Grab ODIN 3.07: http://teamuscellula.../file/133-odin/ or if there site is down again you can Google it for download.
Cut and paste: *CF-Auto-Root-d2spr-d2spr-sphl710* this into Google search and download file from *Chainfire. Or click here https://www.google.c...iw=1280&bih=843*
Open Odin,
click the PDA button,
select the (unzipped) CF-Auto-Root-d2spr-d2spr-sphl710.tar.md5 file, (it's a long filename),++++(The file I sent with e-mail)++++
put your phone in download mode, (Power off, then.... VOLUME DOWN + HOME + POWER.)
connect with USB, wait till it shows up as 0:[COMX] (where X is a number) in odin,
In the option box make sure the only thing *with a check* is the *Auto Reboot* and the *F. reset time*
Press the start button.


*Can anyone point me in the right direction to unroot this phone of mine?*
*I've looked for youtube video's... and firmware files.. but, I haven't found one that says it's the one I need...*









Thanks for your time


----------



## trendsetter37 (Aug 16, 2011)

Simply rooting a phone isn't going to burn more battery. Most likely it is what you did after the fact. Before unrooting I would suggest flashing a more efficient ROM. It can even be a stock ROM (albeit de-bloated and possibly tweaked for battery performance) if you like. But just unrooting and replacing the bloatware isn't a good choice in my opinion.

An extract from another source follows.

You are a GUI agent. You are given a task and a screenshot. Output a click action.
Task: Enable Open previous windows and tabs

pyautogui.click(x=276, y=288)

Especially if you went through the trouble of figuring out how to root in the first place.

Sent from my SCH-I535 using RootzWiki


----------



## 12paq (Aug 10, 2011)

trendsetter37 said:


> Simply rooting a phone isn't going to burn more battery. Most likely it is what you did after the fact. Before unrooting I would suggest flashing a more efficient ROM. It can even be a stock ROM (albeit de-bloated and possibly tweaked for battery performance) if you like. But just unrooting and replacing the bloatware isn't a good choice in my opinion.
> 
> Especially if you went through the trouble of figuring out how to root in the first place.
> 
> Sent from my SCH-I535 using RootzWiki


Agreed.
I get great battery life on my S3. Rooting the phone and running custom roms, kernels and apps with root access, gives the ability to really monitor and tune in the battery life, IMO. But for me it's a learning hobby that borders on obsession, lol.

Sent from my Nexus 10 using RootzWiki


----------